58, rue Sainte-Ursule : Gédéon Ouimet (1873 à 1874)
Le 58, rue Sainte-Ursule, où vécut Gédéon Ouimet jusqu’en 1878, est typique de la fin du Régime français avec son mur coupe-feu et son toit à deux versants, mais elle a sans doute été modifiée sous le Régime britannique, pense Martin Dubois. Un indice? La porte d’entrée donnant directement sur l'escalier intérieur, très haute et alignée sur les fenêtres. C’est un classique sur les rues plus récentes du Vieux-Québec, comme Sainte-Geneviève, Saint-Denis ou D’Auteuil, et un détail typique des maisons londoniennes.
Des rénovations plus récentes lui ont permis de retrouver sa fenestration d’origine.
25, rue Sainte-Ursule : Félix-Gabriel Marchand (1897 à 1900)
Quand il devient premier ministre à son tour, Félix-Gabriel Marchand s’installe au 25, rue Sainte-Ursule, dans une maison néo-classique de 1825. Plus spacieuse que le 58 et très symétrique, elle est typique de la belle maison de ville britannique. Son toit à quatre versants a aussi l’avantage de permettre l’installation d’un dernier étage complet, ce que ne permet pas le toit à deux versants du Régime français.
La maison appartenait à son gendre. C’est dans cette maison qu’il sera exposé alors qu’il meurt en exercice, en septembre 1900.
L'appartement de fonction de l'édifice Price : un compromis
Depuis 2001, de Bernard Landry à François Legault, tous les premiers ministres du Québec ont logé à l’édifice Price, dans un appartement de fonction situé aux 16e et 17e étages. À ce jour, c'est le meilleur compromis qu'on ait trouvé pour pallier l'absence de résidence officielle du premier ministre à Québec.
Propriété de la Caisse de dépôt et placement du Québec, l’édifice avait été érigé pour accueillir le siège social de la Price Brothers, riche compagnie spécialisée dans le commerce du bois.

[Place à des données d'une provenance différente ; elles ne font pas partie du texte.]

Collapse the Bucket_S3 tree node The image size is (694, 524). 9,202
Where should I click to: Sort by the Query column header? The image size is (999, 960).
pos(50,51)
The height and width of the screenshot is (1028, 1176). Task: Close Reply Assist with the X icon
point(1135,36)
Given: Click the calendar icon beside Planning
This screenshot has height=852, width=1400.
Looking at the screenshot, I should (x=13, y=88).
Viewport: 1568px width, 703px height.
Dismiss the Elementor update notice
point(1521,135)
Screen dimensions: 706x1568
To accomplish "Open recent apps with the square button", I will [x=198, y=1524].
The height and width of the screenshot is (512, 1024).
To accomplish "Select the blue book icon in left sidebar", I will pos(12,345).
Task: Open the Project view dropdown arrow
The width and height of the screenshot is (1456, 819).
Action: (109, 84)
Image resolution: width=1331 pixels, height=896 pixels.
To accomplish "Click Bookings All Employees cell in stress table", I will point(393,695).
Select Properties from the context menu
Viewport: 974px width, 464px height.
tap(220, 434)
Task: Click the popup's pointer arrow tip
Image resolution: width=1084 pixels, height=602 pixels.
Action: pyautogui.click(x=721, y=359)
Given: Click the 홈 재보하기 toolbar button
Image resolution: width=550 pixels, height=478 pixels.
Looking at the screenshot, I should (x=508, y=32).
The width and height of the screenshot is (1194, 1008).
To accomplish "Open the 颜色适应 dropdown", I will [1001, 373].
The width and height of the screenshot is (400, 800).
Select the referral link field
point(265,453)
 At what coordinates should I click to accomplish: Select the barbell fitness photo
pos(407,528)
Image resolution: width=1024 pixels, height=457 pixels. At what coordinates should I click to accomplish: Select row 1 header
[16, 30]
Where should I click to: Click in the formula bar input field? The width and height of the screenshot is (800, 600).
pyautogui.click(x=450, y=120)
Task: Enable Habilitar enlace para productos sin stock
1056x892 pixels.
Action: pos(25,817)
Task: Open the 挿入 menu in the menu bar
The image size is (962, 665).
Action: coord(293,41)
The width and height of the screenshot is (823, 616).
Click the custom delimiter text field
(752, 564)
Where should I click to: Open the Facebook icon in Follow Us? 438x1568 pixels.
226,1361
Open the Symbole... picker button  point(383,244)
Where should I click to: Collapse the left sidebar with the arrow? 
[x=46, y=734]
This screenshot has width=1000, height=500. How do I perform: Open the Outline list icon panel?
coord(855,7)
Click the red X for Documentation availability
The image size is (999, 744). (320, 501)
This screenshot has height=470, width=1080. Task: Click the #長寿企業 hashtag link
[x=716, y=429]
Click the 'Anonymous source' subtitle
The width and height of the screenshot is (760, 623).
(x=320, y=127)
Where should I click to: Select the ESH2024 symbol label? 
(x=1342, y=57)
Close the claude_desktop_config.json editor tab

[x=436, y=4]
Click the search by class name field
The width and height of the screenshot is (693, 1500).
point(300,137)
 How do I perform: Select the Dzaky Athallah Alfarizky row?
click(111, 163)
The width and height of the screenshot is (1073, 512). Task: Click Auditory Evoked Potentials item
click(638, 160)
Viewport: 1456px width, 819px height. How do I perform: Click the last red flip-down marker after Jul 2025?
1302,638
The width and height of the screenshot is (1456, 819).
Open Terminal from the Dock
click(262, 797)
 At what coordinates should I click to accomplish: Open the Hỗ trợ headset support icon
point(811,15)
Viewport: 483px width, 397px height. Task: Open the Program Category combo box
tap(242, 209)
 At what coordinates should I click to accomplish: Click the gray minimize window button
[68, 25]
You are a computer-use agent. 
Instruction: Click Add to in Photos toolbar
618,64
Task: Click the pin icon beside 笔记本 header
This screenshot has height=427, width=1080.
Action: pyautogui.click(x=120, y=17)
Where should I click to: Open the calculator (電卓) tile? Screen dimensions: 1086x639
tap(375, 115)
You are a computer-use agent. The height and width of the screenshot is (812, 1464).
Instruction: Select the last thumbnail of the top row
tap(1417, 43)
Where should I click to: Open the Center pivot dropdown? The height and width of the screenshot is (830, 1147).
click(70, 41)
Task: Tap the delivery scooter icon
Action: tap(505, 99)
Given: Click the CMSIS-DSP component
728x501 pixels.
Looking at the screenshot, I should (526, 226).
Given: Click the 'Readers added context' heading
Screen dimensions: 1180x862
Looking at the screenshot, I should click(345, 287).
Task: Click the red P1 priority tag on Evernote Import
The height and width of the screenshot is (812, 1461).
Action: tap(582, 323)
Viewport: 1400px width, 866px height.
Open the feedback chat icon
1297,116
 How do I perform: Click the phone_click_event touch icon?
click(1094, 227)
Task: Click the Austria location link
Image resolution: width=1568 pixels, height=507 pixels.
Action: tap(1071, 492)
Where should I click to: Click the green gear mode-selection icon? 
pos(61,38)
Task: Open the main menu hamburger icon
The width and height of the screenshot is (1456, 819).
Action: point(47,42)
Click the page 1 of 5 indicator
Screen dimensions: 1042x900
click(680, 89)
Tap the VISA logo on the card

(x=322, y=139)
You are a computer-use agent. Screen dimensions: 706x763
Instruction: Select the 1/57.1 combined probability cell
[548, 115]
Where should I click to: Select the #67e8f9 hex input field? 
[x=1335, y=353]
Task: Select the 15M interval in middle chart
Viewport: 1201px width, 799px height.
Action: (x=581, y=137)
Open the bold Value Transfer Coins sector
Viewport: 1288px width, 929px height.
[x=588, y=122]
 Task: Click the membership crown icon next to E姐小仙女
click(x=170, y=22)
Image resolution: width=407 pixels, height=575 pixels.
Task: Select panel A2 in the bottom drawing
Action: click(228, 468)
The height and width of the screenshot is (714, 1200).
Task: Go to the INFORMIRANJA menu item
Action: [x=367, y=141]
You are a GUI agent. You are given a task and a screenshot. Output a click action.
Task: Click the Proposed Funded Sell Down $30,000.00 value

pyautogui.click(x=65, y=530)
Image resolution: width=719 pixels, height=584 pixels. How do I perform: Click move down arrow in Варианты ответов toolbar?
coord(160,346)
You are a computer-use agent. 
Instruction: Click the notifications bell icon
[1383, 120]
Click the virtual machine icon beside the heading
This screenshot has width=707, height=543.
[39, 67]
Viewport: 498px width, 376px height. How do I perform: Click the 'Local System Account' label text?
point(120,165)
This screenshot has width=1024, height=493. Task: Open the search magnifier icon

Outrée par son gabarit, la ville avait adopté un règlement sur la hauteur des bâtiments du Vieux-Québec par la suite.
Considéré comme l’un des plus anciens gratte-ciel au Canada, ce superbe édifice de style Art déco a été construit de 1929 à 1930, en plein krach boursier. On l’a élevé à une telle cadence que le premier fournisseur, Saint-Marc-des-Carrières, a peiné à produire les pierres assez vite. Une carrière ontarienne a été appelée en renfort.
15 et 9, rue Hamel : Edmund James Flynn (1896 à 1897)

Les 15 et 9, rue Hamel, sont signés Baillairgé-Peachy, un tandem d’architectes célèbre à l’époque. Toutes deux ont appartenu à Edmund James Flynn, qui semble avoir apprécié le secteur, voisin de la rue des Remparts. Le 15 ressemblait sans doute davantage au 1 de la même rue, selon Martin Dubois. On y a ajouté plus tard un étage et un toit plat. On reconnaît l’influence britannique et le style néo-classique typique des maisons londoniennes, ainsi que la fameuse brique écossaise si populaire dans le Vieux-Québec.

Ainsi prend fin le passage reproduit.